- _What is expected_
Each record must be retyped in full. No character may differ.

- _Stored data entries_
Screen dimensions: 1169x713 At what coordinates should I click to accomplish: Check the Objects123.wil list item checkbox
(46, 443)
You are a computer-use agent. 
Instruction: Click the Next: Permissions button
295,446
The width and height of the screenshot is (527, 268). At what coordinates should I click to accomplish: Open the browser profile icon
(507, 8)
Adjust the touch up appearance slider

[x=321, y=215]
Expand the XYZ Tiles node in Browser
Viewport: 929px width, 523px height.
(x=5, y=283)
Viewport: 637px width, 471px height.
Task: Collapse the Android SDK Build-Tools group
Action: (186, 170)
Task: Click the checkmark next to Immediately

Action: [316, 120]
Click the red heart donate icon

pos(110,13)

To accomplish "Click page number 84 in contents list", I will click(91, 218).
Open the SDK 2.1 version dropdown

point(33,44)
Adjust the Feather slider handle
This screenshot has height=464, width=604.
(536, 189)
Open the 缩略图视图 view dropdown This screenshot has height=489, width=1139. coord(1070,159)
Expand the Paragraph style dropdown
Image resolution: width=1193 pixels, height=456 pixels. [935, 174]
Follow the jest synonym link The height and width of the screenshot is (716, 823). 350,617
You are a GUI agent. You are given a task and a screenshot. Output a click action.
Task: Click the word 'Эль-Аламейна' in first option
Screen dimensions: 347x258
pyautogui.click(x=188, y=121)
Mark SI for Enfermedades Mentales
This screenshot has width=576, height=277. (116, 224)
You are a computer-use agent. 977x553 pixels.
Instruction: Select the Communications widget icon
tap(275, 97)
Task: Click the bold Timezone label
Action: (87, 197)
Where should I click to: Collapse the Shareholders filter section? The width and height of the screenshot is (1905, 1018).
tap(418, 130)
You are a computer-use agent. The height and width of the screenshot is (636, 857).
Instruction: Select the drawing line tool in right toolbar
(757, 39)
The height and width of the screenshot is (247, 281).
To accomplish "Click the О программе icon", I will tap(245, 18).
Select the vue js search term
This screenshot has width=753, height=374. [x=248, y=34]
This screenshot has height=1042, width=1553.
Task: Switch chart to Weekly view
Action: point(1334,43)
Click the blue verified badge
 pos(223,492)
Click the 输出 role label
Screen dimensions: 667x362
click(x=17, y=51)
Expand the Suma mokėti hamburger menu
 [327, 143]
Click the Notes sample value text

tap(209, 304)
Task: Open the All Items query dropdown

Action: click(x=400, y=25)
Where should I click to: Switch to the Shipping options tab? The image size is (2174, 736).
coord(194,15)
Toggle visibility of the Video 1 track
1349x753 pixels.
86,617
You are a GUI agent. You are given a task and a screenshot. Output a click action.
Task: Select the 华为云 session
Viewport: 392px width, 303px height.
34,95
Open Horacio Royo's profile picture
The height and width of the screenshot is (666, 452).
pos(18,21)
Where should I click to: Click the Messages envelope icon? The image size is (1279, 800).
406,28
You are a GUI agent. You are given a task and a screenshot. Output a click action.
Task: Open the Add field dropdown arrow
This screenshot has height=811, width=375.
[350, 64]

- _Solution to this problem_
Screen dimensions: 1169x713 At what coordinates should I click to accomplish: Check the Objects123.wil list item checkbox
(46, 443)
You are a computer-use agent. 
Instruction: Click the Next: Permissions button
295,446
The width and height of the screenshot is (527, 268). At what coordinates should I click to accomplish: Open the browser profile icon
(507, 8)
Adjust the touch up appearance slider

[x=321, y=215]
Expand the XYZ Tiles node in Browser
Viewport: 929px width, 523px height.
(x=5, y=283)
Viewport: 637px width, 471px height.
Task: Collapse the Android SDK Build-Tools group
Action: (186, 170)
Task: Click the checkmark next to Immediately

Action: [316, 120]
Click the red heart donate icon

pos(110,13)

To accomplish "Click page number 84 in contents list", I will click(91, 218).
Open the SDK 2.1 version dropdown

point(33,44)
Adjust the Feather slider handle
This screenshot has height=464, width=604.
(536, 189)
Open the 缩略图视图 view dropdown This screenshot has height=489, width=1139. coord(1070,159)
Expand the Paragraph style dropdown
Image resolution: width=1193 pixels, height=456 pixels. [935, 174]
Follow the jest synonym link The height and width of the screenshot is (716, 823). 350,617
You are a GUI agent. You are given a task and a screenshot. Output a click action.
Task: Click the word 'Эль-Аламейна' in first option
Screen dimensions: 347x258
pyautogui.click(x=188, y=121)
Mark SI for Enfermedades Mentales
This screenshot has width=576, height=277. (116, 224)
You are a computer-use agent. 977x553 pixels.
Instruction: Select the Communications widget icon
tap(275, 97)
Task: Click the bold Timezone label
Action: (87, 197)
Where should I click to: Collapse the Shareholders filter section? The width and height of the screenshot is (1905, 1018).
tap(418, 130)
You are a computer-use agent. The height and width of the screenshot is (636, 857).
Instruction: Select the drawing line tool in right toolbar
(757, 39)
The height and width of the screenshot is (247, 281).
To accomplish "Click the О программе icon", I will tap(245, 18).
Select the vue js search term
This screenshot has width=753, height=374. [x=248, y=34]
This screenshot has height=1042, width=1553.
Task: Switch chart to Weekly view
Action: point(1334,43)
Click the blue verified badge
 pos(223,492)
Click the 输出 role label
Screen dimensions: 667x362
click(x=17, y=51)
Expand the Suma mokėti hamburger menu
 [327, 143]
Click the Notes sample value text

tap(209, 304)
Task: Open the All Items query dropdown

Action: click(x=400, y=25)
Where should I click to: Switch to the Shipping options tab? The image size is (2174, 736).
coord(194,15)
Toggle visibility of the Video 1 track
1349x753 pixels.
86,617
You are a GUI agent. You are given a task and a screenshot. Output a click action.
Task: Select the 华为云 session
Viewport: 392px width, 303px height.
34,95
Open Horacio Royo's profile picture
The height and width of the screenshot is (666, 452).
pos(18,21)
Where should I click to: Click the Messages envelope icon? The image size is (1279, 800).
406,28
You are a GUI agent. You are given a task and a screenshot. Output a click action.
Task: Open the Add field dropdown arrow
This screenshot has height=811, width=375.
[350, 64]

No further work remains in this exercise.